Wostok See Antarktis
Forget drill contaminants, anti-freeze artifacts, and human skin cells, it’s finally time to bust out the most enduring quote of the nineties: Life will find a way. After much controversy and an array of scientific challenges, researchers are finally ready to confirm that life in Lake Vostok in Antarctica, which has been sealed up by four kilometers (2.5 miles) of ice for millions of years, doesn’t just exist — it thrives.
Skepticism was a natural reaction when reports first started coming in about the possibility of life in the subglacial Antarctic lake. Situated under four kilometers of ice, the lake is even more inhospitable than the surface directly above it; while drilling, researchers at Vostok Station measured the air at -89 degrees Celsius, the coldest temperature ever recorded on Earth. The ice above the lake puts the water under enormous physical pressure, comparable to that found under the surface of Jupiter’s moon Europa, but also cuts it off completely from the Sun. In such extreme conditions, and with essentially no outside energy input for millions of years, finding life in Lake Vostok seemed, let’s just say unlikely.

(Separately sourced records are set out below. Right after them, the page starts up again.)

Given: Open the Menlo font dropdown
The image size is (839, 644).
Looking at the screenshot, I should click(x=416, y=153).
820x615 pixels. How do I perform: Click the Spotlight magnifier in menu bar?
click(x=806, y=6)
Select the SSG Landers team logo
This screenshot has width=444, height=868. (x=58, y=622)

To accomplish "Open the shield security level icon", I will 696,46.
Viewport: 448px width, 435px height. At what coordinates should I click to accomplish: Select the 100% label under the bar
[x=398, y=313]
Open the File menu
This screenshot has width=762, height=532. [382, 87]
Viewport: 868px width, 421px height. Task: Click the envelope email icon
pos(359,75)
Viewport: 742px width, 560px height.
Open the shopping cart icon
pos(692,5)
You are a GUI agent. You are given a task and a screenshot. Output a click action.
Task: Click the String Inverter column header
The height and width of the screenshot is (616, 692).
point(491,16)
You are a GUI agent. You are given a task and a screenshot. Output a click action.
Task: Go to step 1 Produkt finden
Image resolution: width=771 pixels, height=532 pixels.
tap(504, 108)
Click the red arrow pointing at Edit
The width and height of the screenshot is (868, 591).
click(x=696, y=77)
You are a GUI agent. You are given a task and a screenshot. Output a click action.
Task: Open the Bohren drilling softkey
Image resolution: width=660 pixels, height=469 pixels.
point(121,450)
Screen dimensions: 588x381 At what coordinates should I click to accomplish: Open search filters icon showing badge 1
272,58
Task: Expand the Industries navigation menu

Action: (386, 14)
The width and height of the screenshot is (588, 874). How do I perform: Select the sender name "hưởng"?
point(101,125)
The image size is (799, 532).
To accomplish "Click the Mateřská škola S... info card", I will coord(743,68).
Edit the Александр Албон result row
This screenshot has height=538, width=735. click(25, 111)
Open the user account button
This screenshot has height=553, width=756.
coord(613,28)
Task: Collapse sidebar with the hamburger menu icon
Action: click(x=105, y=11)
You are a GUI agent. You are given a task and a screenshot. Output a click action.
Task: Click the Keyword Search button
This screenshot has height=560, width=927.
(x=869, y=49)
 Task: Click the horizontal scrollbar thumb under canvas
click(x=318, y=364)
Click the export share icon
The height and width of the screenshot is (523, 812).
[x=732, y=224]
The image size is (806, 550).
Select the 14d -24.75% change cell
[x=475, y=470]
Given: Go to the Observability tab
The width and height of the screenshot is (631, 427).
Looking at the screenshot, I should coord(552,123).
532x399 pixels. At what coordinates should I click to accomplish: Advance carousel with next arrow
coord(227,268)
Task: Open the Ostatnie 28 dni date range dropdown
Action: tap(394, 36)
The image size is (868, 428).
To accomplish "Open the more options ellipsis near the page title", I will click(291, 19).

And yet, here we are. Having found living organisms in similarly isolated caves, in the burning mouths of volcanoes, and even floating in the Earth’s upper atmosphere, perhaps it shouldn’t have come as such a surprise to find life in these waters. In March, researchers confirmed the existence of a genuine Vostok-dwelling bacterium. It was a species never characterized before, which was exciting, but the assumption was that this was a plucky survivor hanging on by the skin of its teeth. Now, however, it seems the species revealed a few months ago is just one of a thriving community living in this most extreme of environments.
Over 3500 different species have been identified by a form of statistical analysis known as metagenomics. Basically, they sequenced all the genetic material in their samples at once, and used sophisticated analytical techniques to make sense of the resulting jumble of information. This technique has proven extremely useful in identifying species in an agricultural soil sample, for instance, but this is the first time its use has revealed a whole group of totally novel organisms.
It took years to bore down to the waters they needed, but these findings were well worth the effort.
It took years to bore down to the waters they needed, but these findings were well worth the effort.
In heading off criticisms, the team addresses the idea that much of this material might be contamination or ancient life lying dead but preserved since the ice was laid down. It’s impossible that the DNA could have persisted this long as a fossil, they say, but it’s even more impossible that the RNA could have; DNA’s older, more fragile sibling constitutes the best of their evidence in favor of living communities in Lake Vostok, as its half-life is far too small to be some molecular window into the past.
Most interesting is that the life they found is not entirely bacterial. Several hundred species of eukaryotic organisms also live in the water, including over 100 multicellular species. They even found species that are generally associated with mollusks and fish, leading one researcher to say that the lake “might have fish,” before quickly backpedaling.
The team does note that this wide swathe of deep-lake species includes members specializing in every stage of the nitrogen and carbon cycles, implying that the isolated ecosystem of Lake Vostok may have fixed, used, and recycled its own limited supply of carbon for several million years. If true, this means that evolution has invented the ultimate sustainable green-space.
As noted, the highly pressurized conditions in of the lake are similar to those found under the ice sheet of Europa. Many have speculated that this finding could imply the existence of life on that moon, but remember that life didn’t spontaneously form in Lake Vostok, but was laid there eons ago and simply managed to survive. If life exists in the underground waters of Europa, life still had to evolve on the moon at some point, in order to get down there.
This finding shows, though, how long life can survive on how little energy. Could life survive a trip through space on an asteroid? Lake Vostok shows us how few environments we really can discount in our search for life in the universe.